Of course, it is also possible to define states where entry and exit actions are also provided as functors as these are generated by eUML and both front-ends are equivalent. For example, we can define a state as:

struct Empty_Entry 
{ 
    template <class Event,class Fsm,class State> 
    void operator()(Event const&,Fsm&,State&) 
    {
        ... 
    } 
}; // same for Empty_Exit
struct Empty : public msm::front::euml::func_state<Empty_Entry,Empty_Exit>{};

This also means that you can, like in the transition table, write entry / exit actions made of more complicated action combinations. The previous example can therefore be rewritten.

Usually, however, one will probably use the standard state definition as it provides the same capabilities as this front-end state definition, unless one needs some of the shipped predefined functors or is a fan of functional programming.

What do you actually do inside actions / guards (Part 2)?

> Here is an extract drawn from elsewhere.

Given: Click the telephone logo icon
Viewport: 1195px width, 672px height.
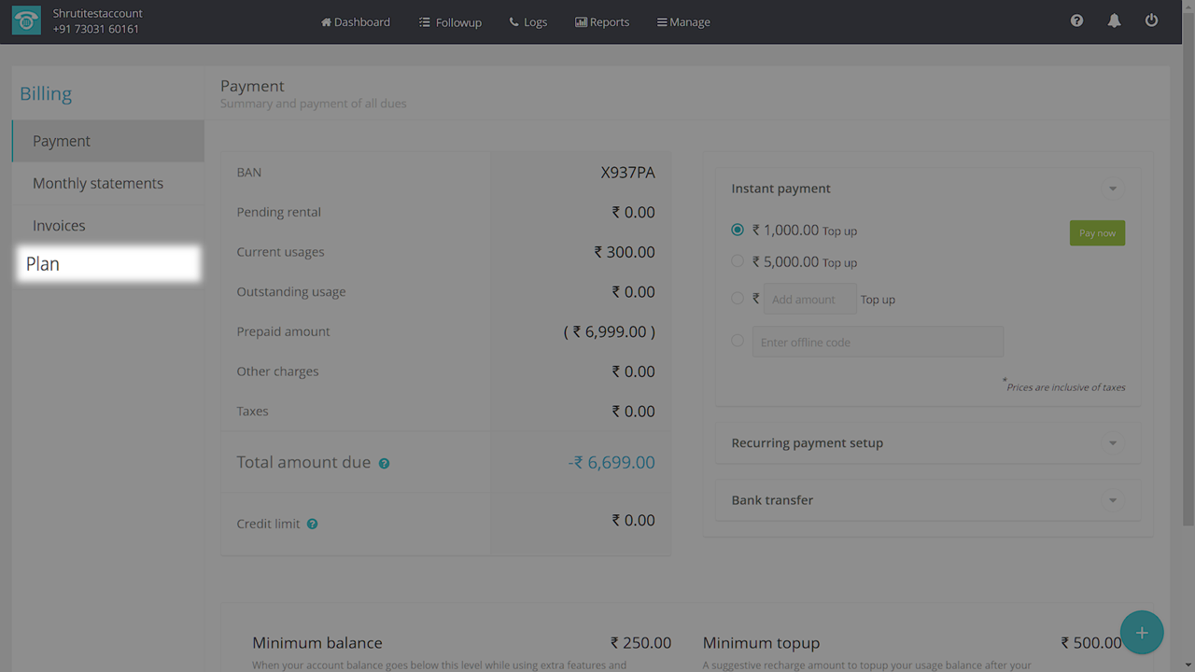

Using the basic front-end, we saw how to pass data to actions through the event, that data common to all states could be stored in the state machine, state relevant data could be stored in the state and access as template parameter in the entry / exit actions. What was however missing was the capability to access relevant state data in the transition action. This is possible with this front-end. A transition's source and target state are also given as arguments. If the current calculation's state was to be found in the transition's source state (whatever it is), we could access it:

struct send_rocket 
{ 
    template <class Fsm,class Evt,class SourceState,class TargetState> 
    void operator()(Evt const&, Fsm& fsm, SourceState& src,TargetState& ) 
    {
        fire_rocket(evt.direction, src.current_calculation);
    } 
}; 

Defining a simple state machine

Like states, state machines can be defined using the previous front-end, as the previous example showed, or with the functor front-end, which allows you to define a state machine entry and exit functions as functors, as in this example.

Anonymous transitions

Anonymous (completion) transitions are transitions without a named event. We saw how this front-end uses none when no action or guard is required. We can also use none instead of an event to mark an anonymous transition. For example, the following transition makes an immediate transition from State1 to State2:

Row < State1 , none , State2 >

The following transition does the same but calling an action in the process:

Row < State1 , none , State2 , State1ToState2, none >

The following diagram shows an example and its implementation:

Internal transitions

The following example uses internal transitions with the functor front-end. As for the simple standard front-end, both methods of defining internal transitions are supported:

  • providing a Row in the state machine's transition table with none as target state defines an internal transition.

  • providing an internal_transition_table made of Internal rows inside a state or submachine defines UML-conform internal transitions with higher priority.

  • transitions defined inside internal_transition_table require no source or target state as the source state is known (Internal really are Row without a source or target state) .

Like for the standard front-end internal transitions, internal transition tables are added into the main state machine's table, thus allowing you to distribute the transition table definition and reuse states.

There is an added bonus offered for submachines, which can have both the standard transition_table and an internal_transition_table (which has higher priority). This makes it easier if you decide to make a full submachine from a state later. It is also slightly faster than the standard alternative, adding orthogonal regions, because event dispatching will, if accepted by the internal table, not continue to the subregions. This gives you a O(1) dispatch instead of O(number of regions). While the example is with eUML, the same is also possible with this front-end.